Currently, Raiden is pursuing an undergraduate degree in political science at ESU, where he joined the Young Democrats and headed up their social media, helping to spread the word and recruit more students. He’s also volunteering for Democratic Senate hopeful Barbara Bollier in a three-way race against Republican Roger Marshall and Libertarian Jason Buckley. Raiden met with Bollier in June and shared with her a struggle that is shared by many of his peers: “I’m a low-income student and I can hardly afford college now,” he says. “Governor Brownback’s tax experiment failed us.”  He was referencing the former governor’s attempt to slash income taxes across the board, claiming it would boost the Kansas economy—it did the opposite. Now students like Raiden are having a harder time making tuition payments and it is disrupting their education. 

“Being a college student is hard,” he told Bollier, who recalls the empathy she expressed. “I remember crying about it sometimes because, man, it is stressful. I was stressed. I didn’t know how to pay for anything.” She responded, “I understand the struggles of being a college student because I was one.” He believes her plan to reverse Brownback’s tax cuts will help students like him bridge the gap and make higher education affordable for everyone.

Raiden is also a state representative with Students for Biden. He says it has been hard given Kansas’s conservative politics, “but there are people in the state who are on board with Biden. I really do feel like we can get this nation back on track.” He says President Trump’s divisive, hate-spewing rhetoric—and mean-spirited legislating—has driven Raiden further to action: He plans to run for office, and has set his sights on the Kansas House of Representatives in 2022. Raiden, who is gay, says it’s a deeply emotional issue for him.
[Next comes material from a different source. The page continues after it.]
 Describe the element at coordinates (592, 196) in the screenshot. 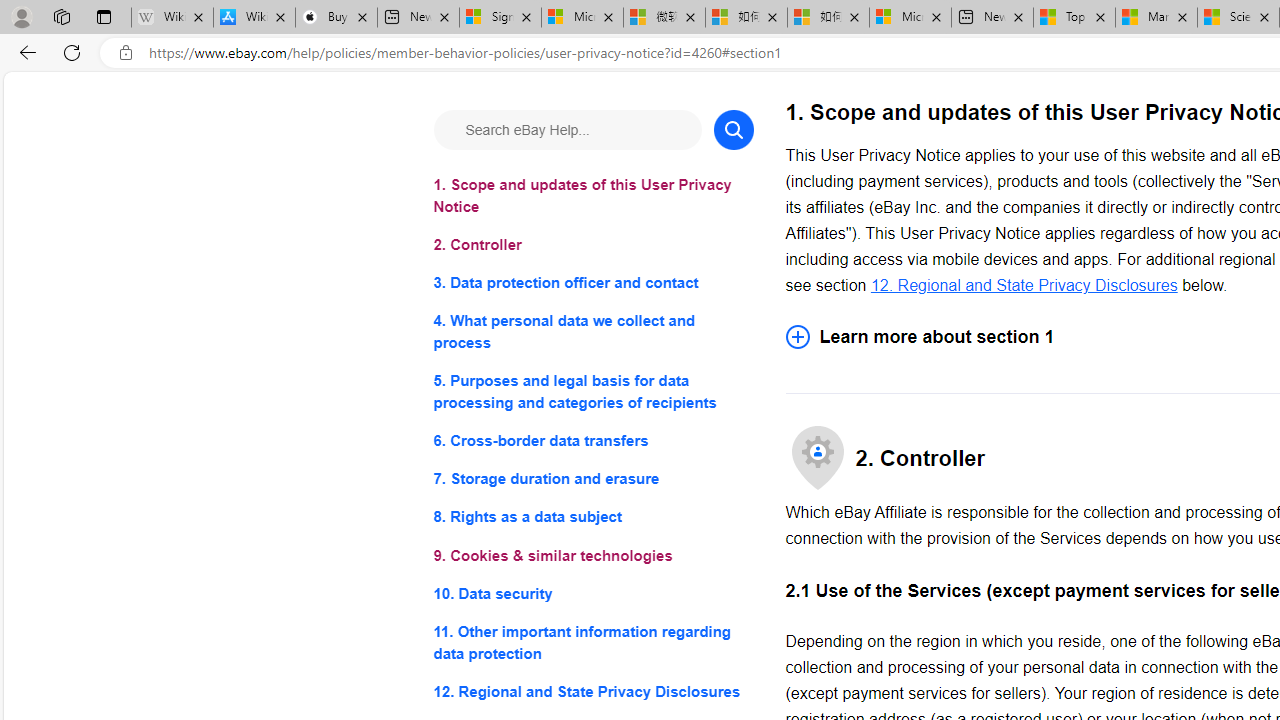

He tells me that not only does he want to strengthen “the Higher Education Act of 1965 to lower the cost of in-state tuition to half for low-income students” like himself, but, “I want to represent Kansas in a way that can stop this hatred towards LGBT people. Trump ignites hate and strips the rights of LGBT people. I fear this division. I have many conservative friends and some of them won’t see me anymore because I am gay. And they use President Trump’s rhetoric against me.” He knows all too well how dangerous it is to live in a world where people foment hatred and intolerance: He is still haunted by an incident in high school, when a friend, who is trans, was sexually assaulted in the school bathroom. No one from the school’s administration came to his friend’s aid. “I take that personally because … what if that had been me?”

Not satisfied to simply be an activist warrior at the keyboard, Raiden has the courage to make his presence known by occasionally attending rallies for the opposing side. After advocating for Bollier’s platform at a rally for Republican Roger Marshall, for example, Marshall singled Raiden out to the crowd as a “radical leftist” and warned his supporters that 19-year-old Raiden was the future Barbara Bollier would bring—as if Raiden were the fourth horseman of the apocalypse and not a gay kid from Salina. 

After the event, an older man came up to Raiden and told him he had protested during the Vietnam War. He said to the young man, “You are the future. You remind me of me. Don’t ever let that man destroy your voice.”

 

*Because two of the subjects are minors, we were not able to include their surnames.